When it comes to the subject of optimal nutrition, one of the diets which is receiving increasing prominence in mainstream media (both as a fad and as a proposed solution to many modern health problems) is the Paleo Diet. The internet is awash with information on what is also being referred to as the Caveman, Primal or Hunter-Gatherer diet. It is also a topic that many of our patients have been asking us about recently – so hence this post!

What is the Paleo Diet?

At the centre of the Paleo philosophy is the premise that human beings have evolved as a species over a significant period of time (during which their physiology adapted to the types of food which was available to them. The term Paleo derives from the Paleolithic, or Stone Age period – which represents a reference point for optimal nutrition that humans are genetically best suited to consume.


These early people lived the Hunter-Gatherer lifestyle and though their diets varied significantly depending on their living habitat, they were all characterised by an absence of certain types of foods which only became widely available after the invention of agriculture, which is a relatively recent event when compared to the whole history of human evolution. These foods are: grains – whole and refined, legumes, all forms of dairy, seed oils (which require mechanical intervention to be obtained in large quantities), sugar and its modern substitutes, e.g. high fructose corn syrup and alcohol. Particularly the 20th century has seen an increasing industrialisation of food production with highly processed foods being widely available, cheap and convenient.

The corner stone of the Paleo Diet is the elimination of all agriculturally derived and processed foods and basing the nutrition around foods which were available to humans in the Paleolithic era – meat (including organs), fish, shellfish, eggs, vegetables, fruit, nuts and starchy tubers.

The main rationale is that the consumption of foods which humans have not evolved to eat in considerable quantities is over time very likely to lead to a whole range of health problems. Depending on the individual’s pre-disposition these can range from more obviously food related problems e.g. digestive complaints or weight control to potentially a host of degenerative diseases such as heart disease, obesity, diabetes and cancer. These conditions are also often being referred to a diseases of civilisation as they are noticeably rarer if not entirely absent in populations which still follow a Hunter-Gatherer lifestyle.

Objectives of the Paleo Diet

The Paleo diet is not a diet in the conventional sense which this word acquired in the modern day, as it is not intended to be a short term intervention with a primarily aim being a weight reduction. It is nutritional philosophy aimed a improving and sustaining optimal human health by ensuring that the body gets all the nutritional elements it requires to function the way it has evolved to be. In fact, the Paleo movement extends onto exercise and other lifestyle choices. It advocates exercise mim-icking physical activities which Hunter-Gatherers would have been exposed to such as sprints and intense, short duration activity, over long term repetitive cardio exercise. Sunlight exposure and amount and quality of sleep, as well elimination of chronic stress are also high on the agenda as these elements are also considered to be primary contributing factors to disease.

— USING THE INFORMATION —
[1] Return the Paleo Diet passage above from "What is the" to "suited to consume.", copied word for word.
[2] According to the Paleo Diet passage above, what other names is the diet known by?

— DATA RECORDS —
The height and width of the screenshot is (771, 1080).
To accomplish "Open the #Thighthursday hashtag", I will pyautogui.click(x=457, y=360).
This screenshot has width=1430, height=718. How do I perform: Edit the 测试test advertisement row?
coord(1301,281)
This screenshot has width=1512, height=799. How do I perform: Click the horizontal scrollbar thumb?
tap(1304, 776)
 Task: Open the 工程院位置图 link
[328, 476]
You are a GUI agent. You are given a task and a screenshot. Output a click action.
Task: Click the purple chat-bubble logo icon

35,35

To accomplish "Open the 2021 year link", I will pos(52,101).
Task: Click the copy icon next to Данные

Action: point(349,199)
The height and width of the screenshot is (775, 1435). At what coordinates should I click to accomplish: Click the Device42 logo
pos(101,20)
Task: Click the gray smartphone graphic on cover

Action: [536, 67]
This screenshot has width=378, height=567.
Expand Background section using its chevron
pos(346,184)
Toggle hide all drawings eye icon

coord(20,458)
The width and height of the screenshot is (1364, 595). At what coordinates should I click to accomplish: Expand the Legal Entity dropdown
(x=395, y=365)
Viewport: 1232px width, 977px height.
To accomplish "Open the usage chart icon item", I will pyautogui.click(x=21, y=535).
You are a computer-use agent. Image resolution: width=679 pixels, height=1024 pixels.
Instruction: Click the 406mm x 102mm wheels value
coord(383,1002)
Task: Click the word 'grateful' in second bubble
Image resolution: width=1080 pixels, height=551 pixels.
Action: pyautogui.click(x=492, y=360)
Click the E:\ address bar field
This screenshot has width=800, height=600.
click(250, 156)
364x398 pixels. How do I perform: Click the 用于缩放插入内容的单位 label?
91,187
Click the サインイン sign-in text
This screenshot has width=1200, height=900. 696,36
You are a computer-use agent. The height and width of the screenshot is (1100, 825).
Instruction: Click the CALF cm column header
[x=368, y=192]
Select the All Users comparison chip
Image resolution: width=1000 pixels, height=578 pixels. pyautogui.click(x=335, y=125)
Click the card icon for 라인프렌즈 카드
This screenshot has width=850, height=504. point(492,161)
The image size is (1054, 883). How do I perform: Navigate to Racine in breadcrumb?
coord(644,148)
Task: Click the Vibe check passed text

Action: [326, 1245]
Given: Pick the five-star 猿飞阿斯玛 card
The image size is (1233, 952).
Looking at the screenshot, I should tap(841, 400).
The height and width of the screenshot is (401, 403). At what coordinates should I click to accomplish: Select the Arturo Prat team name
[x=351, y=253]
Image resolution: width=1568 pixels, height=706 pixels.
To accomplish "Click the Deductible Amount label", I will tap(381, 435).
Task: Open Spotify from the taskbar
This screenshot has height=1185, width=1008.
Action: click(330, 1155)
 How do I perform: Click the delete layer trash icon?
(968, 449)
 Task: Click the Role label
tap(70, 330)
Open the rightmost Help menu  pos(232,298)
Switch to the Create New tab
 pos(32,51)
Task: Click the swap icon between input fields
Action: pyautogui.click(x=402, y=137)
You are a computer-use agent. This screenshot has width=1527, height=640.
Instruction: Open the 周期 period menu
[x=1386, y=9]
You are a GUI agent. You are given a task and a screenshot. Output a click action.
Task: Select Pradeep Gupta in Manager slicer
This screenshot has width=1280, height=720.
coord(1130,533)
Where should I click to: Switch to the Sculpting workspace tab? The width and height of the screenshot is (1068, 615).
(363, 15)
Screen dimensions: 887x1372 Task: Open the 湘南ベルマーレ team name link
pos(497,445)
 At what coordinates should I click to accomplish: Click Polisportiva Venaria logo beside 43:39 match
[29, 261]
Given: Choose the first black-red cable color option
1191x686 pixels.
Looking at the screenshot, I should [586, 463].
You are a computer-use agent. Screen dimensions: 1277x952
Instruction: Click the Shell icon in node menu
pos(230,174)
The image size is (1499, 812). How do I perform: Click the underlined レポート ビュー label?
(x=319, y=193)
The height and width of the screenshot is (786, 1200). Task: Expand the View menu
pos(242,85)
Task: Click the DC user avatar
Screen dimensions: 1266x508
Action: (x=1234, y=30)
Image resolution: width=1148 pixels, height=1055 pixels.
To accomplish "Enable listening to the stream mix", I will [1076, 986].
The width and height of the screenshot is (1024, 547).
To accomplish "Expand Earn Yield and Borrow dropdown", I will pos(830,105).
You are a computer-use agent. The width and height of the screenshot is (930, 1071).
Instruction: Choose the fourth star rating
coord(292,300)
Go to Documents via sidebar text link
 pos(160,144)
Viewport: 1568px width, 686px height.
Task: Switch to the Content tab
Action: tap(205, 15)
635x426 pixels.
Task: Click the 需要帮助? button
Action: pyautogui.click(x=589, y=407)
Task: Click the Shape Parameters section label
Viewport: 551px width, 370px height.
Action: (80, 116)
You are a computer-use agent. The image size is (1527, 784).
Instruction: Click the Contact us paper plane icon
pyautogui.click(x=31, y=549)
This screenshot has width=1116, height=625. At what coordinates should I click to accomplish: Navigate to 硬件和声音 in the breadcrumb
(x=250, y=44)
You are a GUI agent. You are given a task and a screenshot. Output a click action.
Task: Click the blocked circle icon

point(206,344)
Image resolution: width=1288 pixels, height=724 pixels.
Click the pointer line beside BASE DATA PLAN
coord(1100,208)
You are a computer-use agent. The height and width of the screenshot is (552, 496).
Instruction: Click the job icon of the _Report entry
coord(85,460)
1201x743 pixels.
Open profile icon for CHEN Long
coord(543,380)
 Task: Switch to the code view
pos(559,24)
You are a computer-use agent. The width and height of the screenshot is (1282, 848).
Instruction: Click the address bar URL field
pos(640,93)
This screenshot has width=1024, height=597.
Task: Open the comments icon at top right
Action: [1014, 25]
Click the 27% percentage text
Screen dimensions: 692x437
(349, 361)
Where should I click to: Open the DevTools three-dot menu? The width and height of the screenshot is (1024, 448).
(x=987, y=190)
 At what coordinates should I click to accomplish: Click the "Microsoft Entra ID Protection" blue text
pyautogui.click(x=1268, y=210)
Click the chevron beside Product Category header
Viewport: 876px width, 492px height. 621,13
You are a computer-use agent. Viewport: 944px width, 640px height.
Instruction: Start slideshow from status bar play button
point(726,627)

— EXERCISE RESPONSES —
[1]
What is the Paleo Diet?

At the centre of the Paleo philosophy is the premise that human beings have evolved as a species over a significant period of time (during which their physiology adapted to the types of food which was available to them. The term Paleo derives from the Paleolithic, or Stone Age period – which represents a reference point for optimal nutrition that humans are genetically best suited to consume.

[2] The Caveman, Primal or Hunter-Gatherer diet.